There was not time to try other positions or adjust the seat and shoulder harness. I nearly scalped myself trying to close the canopy. Thank God it was a ‘D’. So, there I was . . . head and neck bent down, knees almost to my chin. As I closed the canopy and turned the P-51 around to start the take-off roll, we were well aware that ground troops were firing at us and we were very tense. I yelled back at Kelso, ‘Don’t get an erection or it’ll push me out of here.’ ”

Ilfrey thought they were not going to clear the treetops. He threw down more flaps and the Mustang pulled up just over them. Fortunately, she had been light in fuel and ammunition. They made the short flight to Brussels and yet another wild and difficult landing. That night they celebrated.

The next morning, hung over and still without a parachute and dinghy, Captain Ilfrey brought the Go-Buggy back to King’s Cliffe. Kelso arrived a few days later by transport. At King’s Cliffe, Colonel Harold Rau, the group commander, gave Ilfrey hell for “pulling a trick like that”, jeopardizing himself and his aircraft.

In all the ensuing years, Jack Ilfrey has not seen or heard from Duane Kelso.

The motto of the famous American 4th Fighter Group of World War Two was “4th but First.” They could never have made that claim were it not for Don Blakeslee taking charge as their Commanding Officer in January 1944. Until then they were second in every respect . . . in achievement, in scoring against the German Air Force, in attitude and in morale. Clearly, they needed someone to pull them into shape, goad them into action, drive them into discipline, and pound them into performance. Blakeslee was that man and the Mustang was the plane for them. He saw to getting Mustangs for his boys at the earliest possible date, and took them into combat with their new planes that very day.

In his campaign to equip the 4th with Mustangs he was not simply after a new toy for his boys, he had pure logic on his side. When he compared the other Allied fighters of the day, he pointed out that the Spitfire lacked range, the Hurricane lacked power and speed, the Lightning lacked manoeuvrability, and the Thunderbolt lacked speed in the climb and vital manoeuvrability against the German fighters. Only the Packard-Merlin Mustang was superior to its opponents in every respect, being faster than both the ME-109 and the FW-190 at practically any altitude and able to beat them both in a dive and a climb.

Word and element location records
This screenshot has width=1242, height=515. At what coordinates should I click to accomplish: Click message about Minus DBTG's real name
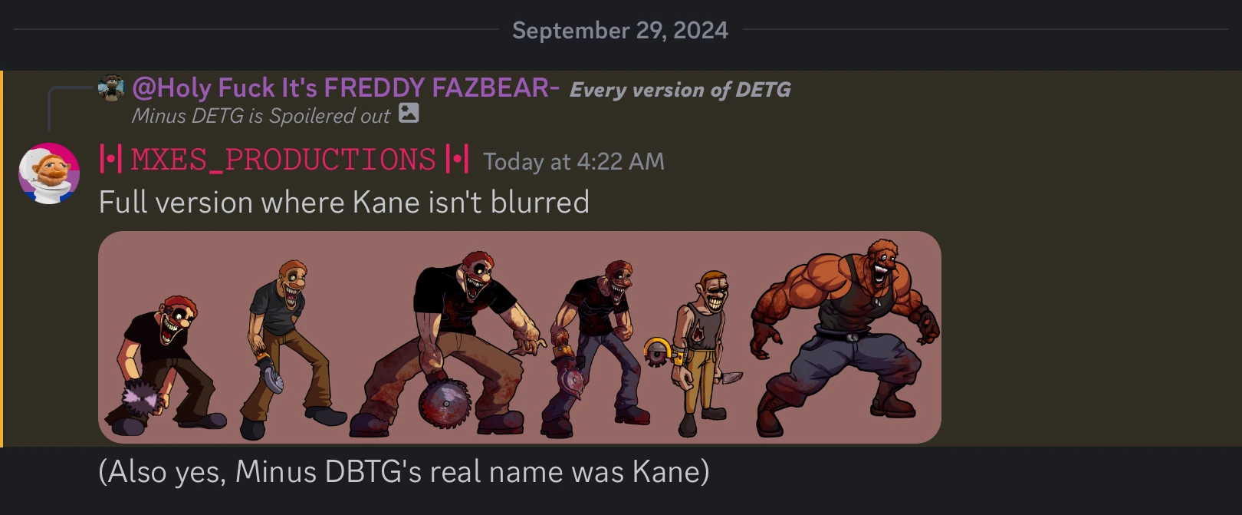pyautogui.click(x=404, y=471)
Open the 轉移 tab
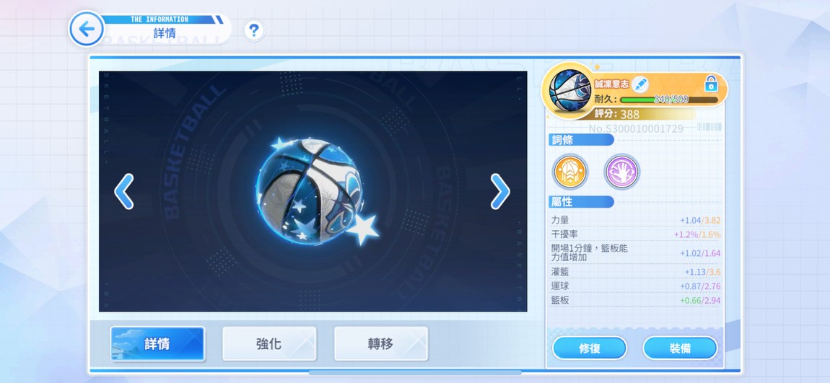Image resolution: width=830 pixels, height=383 pixels. 381,344
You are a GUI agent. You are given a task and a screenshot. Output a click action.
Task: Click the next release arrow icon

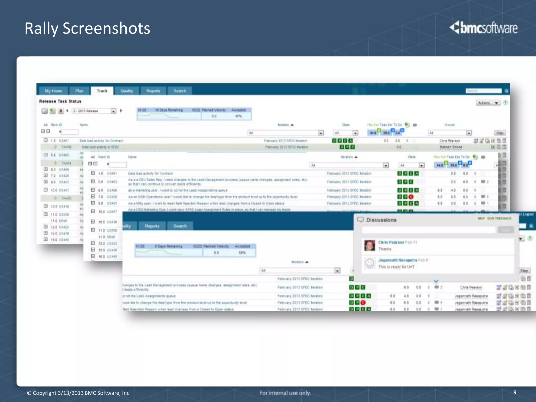(x=121, y=111)
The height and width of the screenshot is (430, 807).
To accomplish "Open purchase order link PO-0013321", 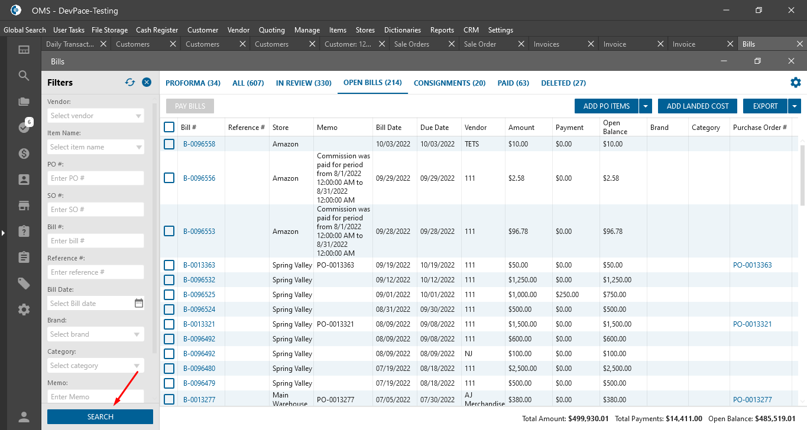I will (x=752, y=324).
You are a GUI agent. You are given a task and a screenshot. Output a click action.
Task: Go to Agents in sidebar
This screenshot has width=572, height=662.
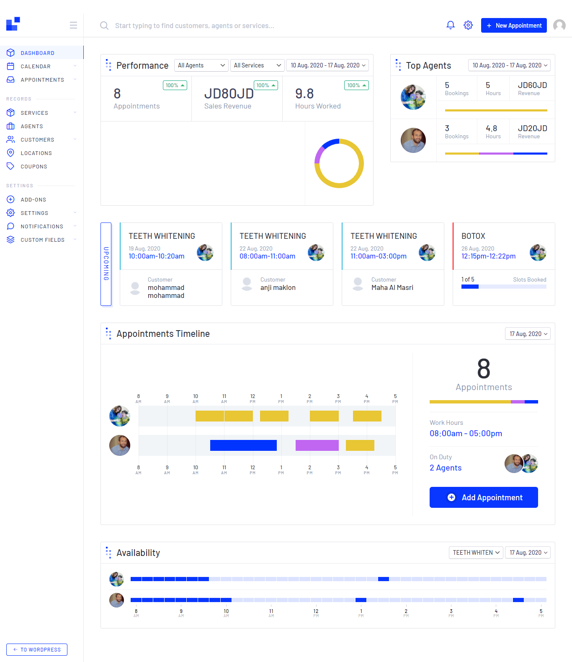(32, 126)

Requirements:
Using the World War Two fighter-pilot passage above, state whether each statement agrees with it, answering yes or no and quoting the deciding words. 1. Kelso flew back to King's Cliffe with Ilfrey in the Mustang. 2. Blakeslee took charge of the 4th Fighter Group in January 1944. 3. Blakeslee said the Lightning lacked range.

Solution:
1. No: "Kelso arrived a few days later by transport."
2. Yes: "Don Blakeslee taking charge as their Commanding Officer in January 1944."
3. No: "the Spitfire lacked range" and "the Lightning lacked manoeuvrability."